X-ray spectroscopy is one of our main tools for studying the physical and chemical properties of the intracluster, intragroup, circumgalactic, and intergalactic media, and understanding their connection, interaction, and evolution.
After more than 20 years of operation of Chandra and XMM-Newton, and a decade of Suzaku being in orbit, we have learned a great deal about the physics and chemistry of galaxy cluster cores, even reaching out to the outskirts of a few of the nearest brightest systems. I will first review some highlights of these past results, and then discuss how ongoing and upcoming sensitive wide-area surveys and the higher spectral resolution integral field spectroscopy capabilities on future satellites will push our study of gaseous haloes to new frontiers.
BIO
Dr. Aurora Simionescu got her PhD from Ludwig Maximilians University Munich in 2009. She was a Visiting Scholar at Harvard-Smithsonian Center for Astrophysics during 2007-2008, an Einstein Postdoctoral Research Fellow at Stanford University from 2009 to 2013, an International Top Young Fellow at Japan Aerospace Exploration Agency (JAXA) during 2013-2016, and Associate Professor at JAXA during 2016-2018, then she worked as Scientist A at SRON Netherlands Institute for Space Research, became a tenured Senior Researcher at SRON since this September.

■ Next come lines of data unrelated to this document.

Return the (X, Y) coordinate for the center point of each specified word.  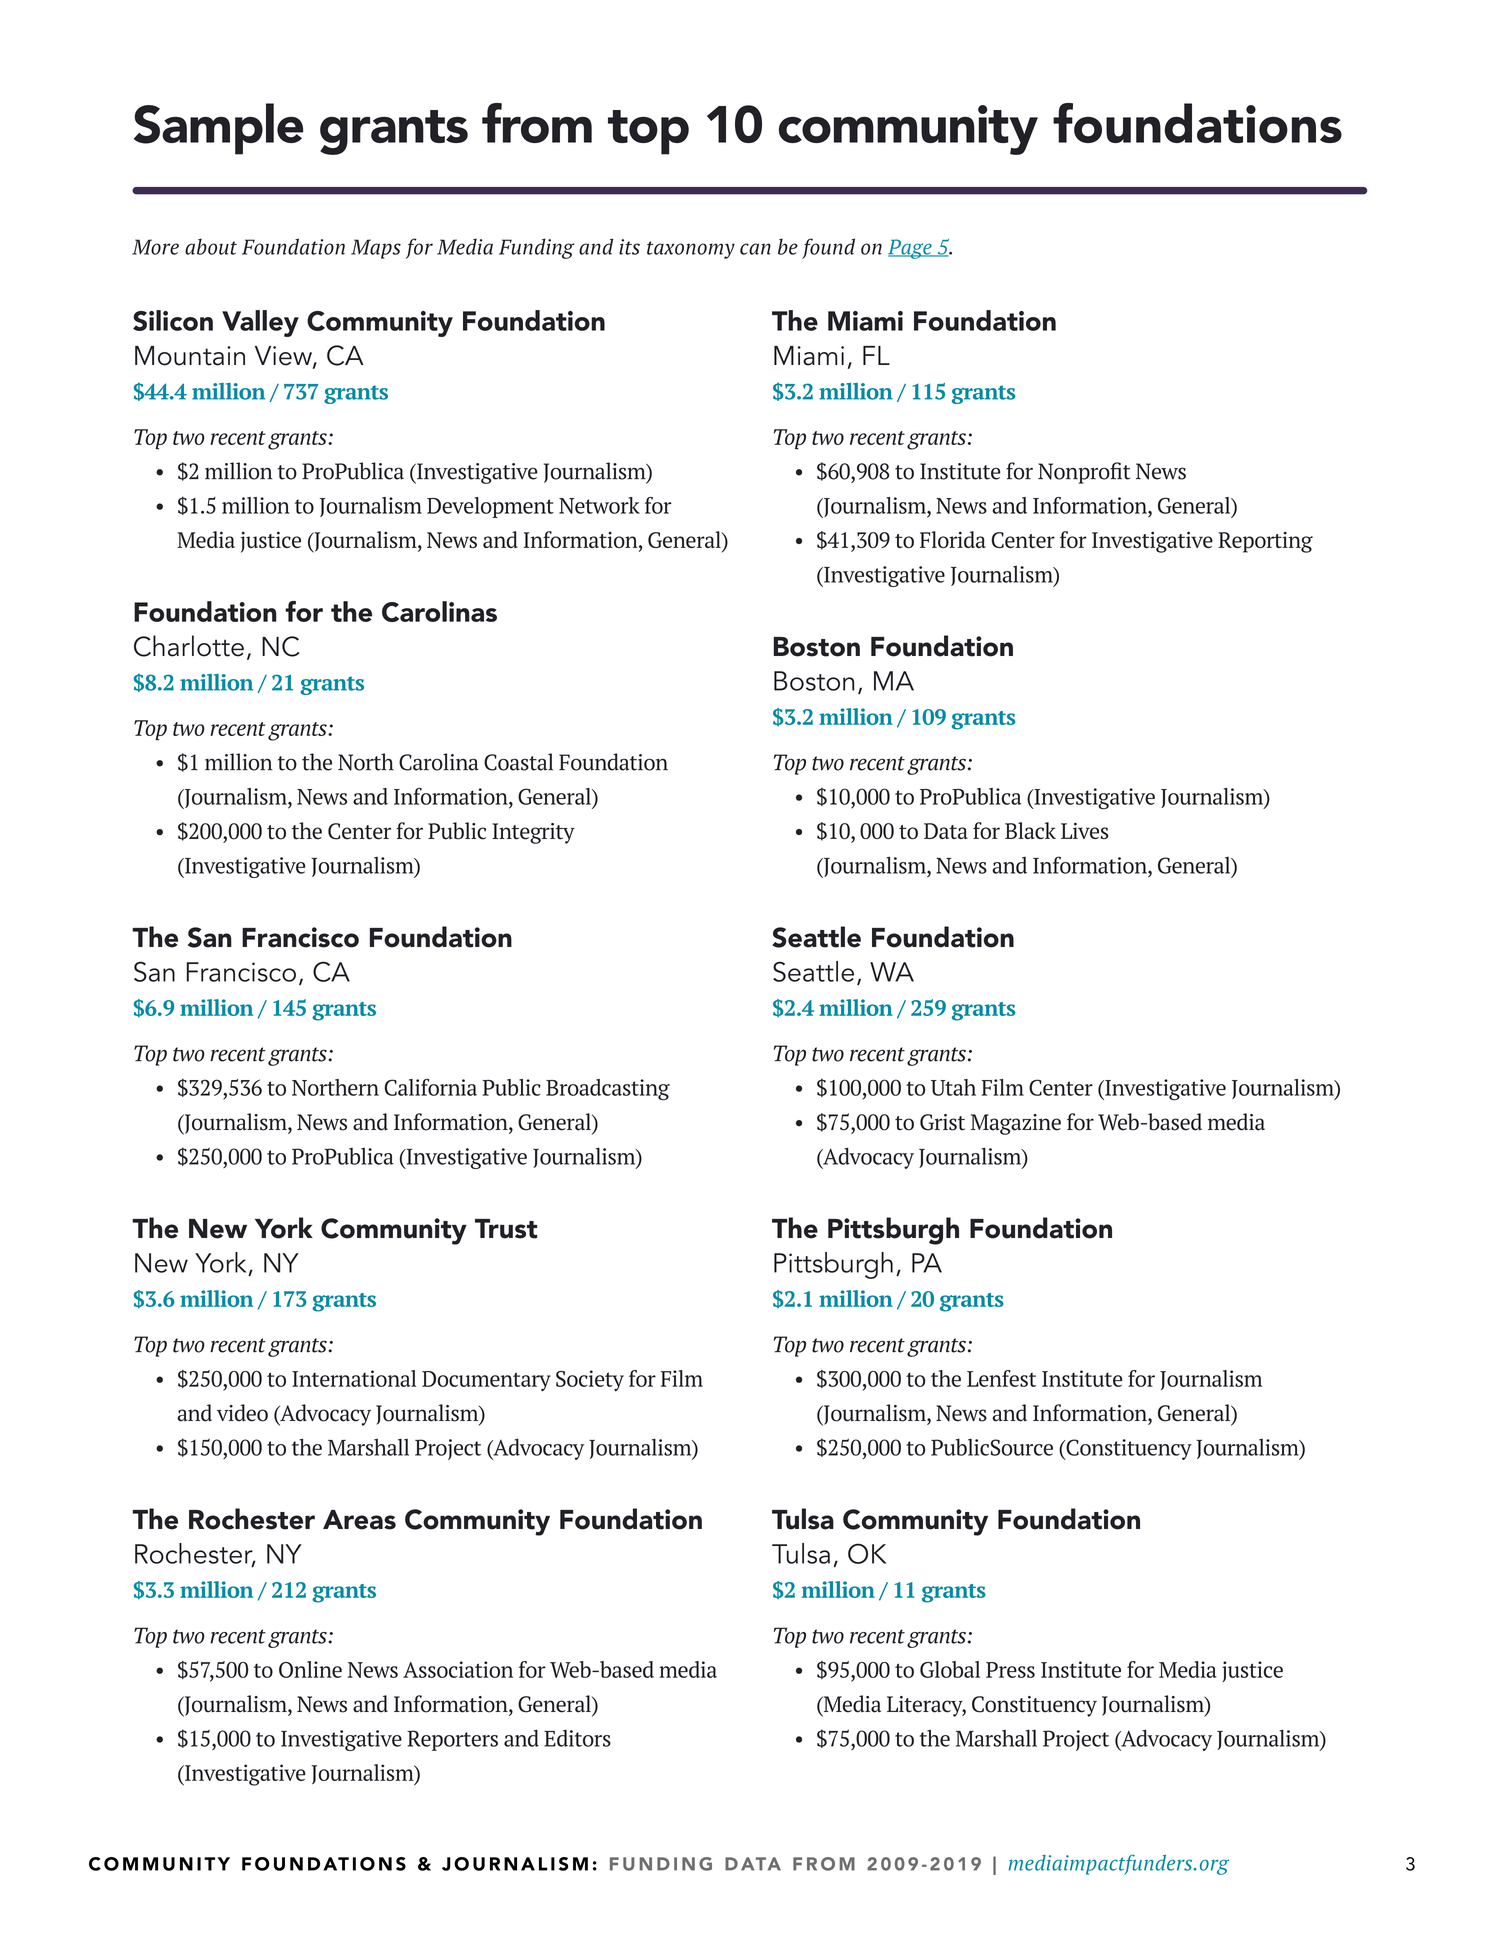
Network (599, 505)
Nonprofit (1084, 473)
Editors (577, 1738)
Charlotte (189, 646)
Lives (1085, 830)
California (430, 1087)
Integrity (533, 833)
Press (1010, 1670)
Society (590, 1381)
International (354, 1378)
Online (310, 1669)
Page (911, 249)
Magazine (1016, 1124)
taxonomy (691, 250)
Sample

Dr. Aurora Simionescu's main research interests are related to the physics of the hot plasma in clusters of galaxies, the largest virialized objects in the universe. She focuses on the physics of the X-ray emitting gas in clusters of galaxies, from the smallest to the largest scales. During her PhD, she studied how the central black hole in the brightest cluster galaxy interacts with the intracluster medium; later on, she focused more on the outer edges of clusters of galaxies, trying to understand how these objects grow by accreting matter from the surrounding large-scale structure.